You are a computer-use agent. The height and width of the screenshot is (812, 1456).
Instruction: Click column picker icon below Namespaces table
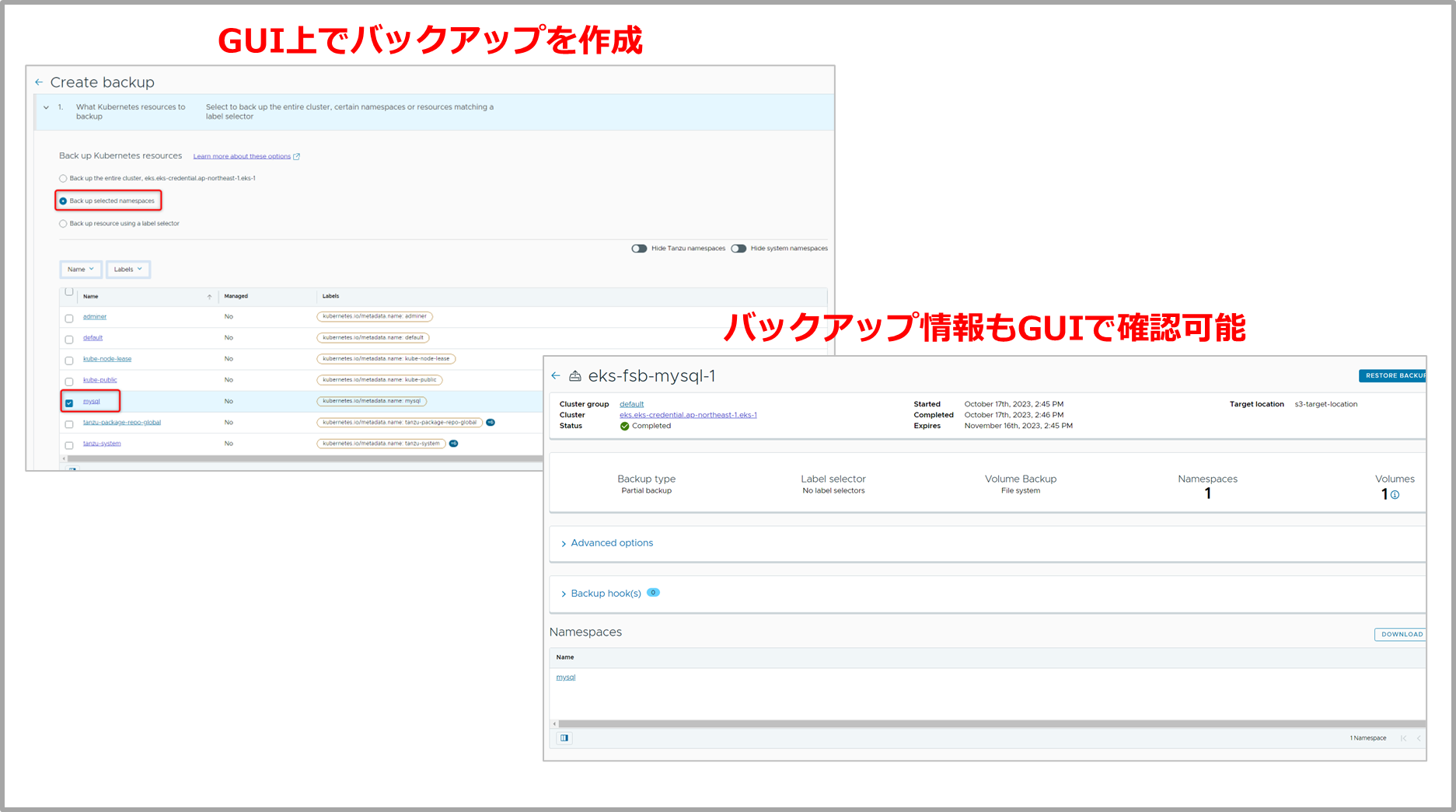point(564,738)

--------------------------------

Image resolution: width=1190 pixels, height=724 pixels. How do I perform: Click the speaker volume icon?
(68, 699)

--------------------------------

Print the listing from the line with "You are a computer-use" through the line with "point(564,738)", both lines included. Omit the pictures.

You are a computer-use agent. The height and width of the screenshot is (812, 1456).
Instruction: Click column picker icon below Namespaces table
point(564,738)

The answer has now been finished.